Description of the task
Each entry below has to be written out again exactly.

Raw data

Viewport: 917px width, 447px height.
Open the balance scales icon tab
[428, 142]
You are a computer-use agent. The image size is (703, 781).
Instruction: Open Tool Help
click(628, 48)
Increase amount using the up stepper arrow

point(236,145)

Exercise output
Viewport: 917px width, 447px height.
Open the balance scales icon tab
[428, 142]
You are a computer-use agent. The image size is (703, 781).
Instruction: Open Tool Help
click(628, 48)
Increase amount using the up stepper arrow

point(236,145)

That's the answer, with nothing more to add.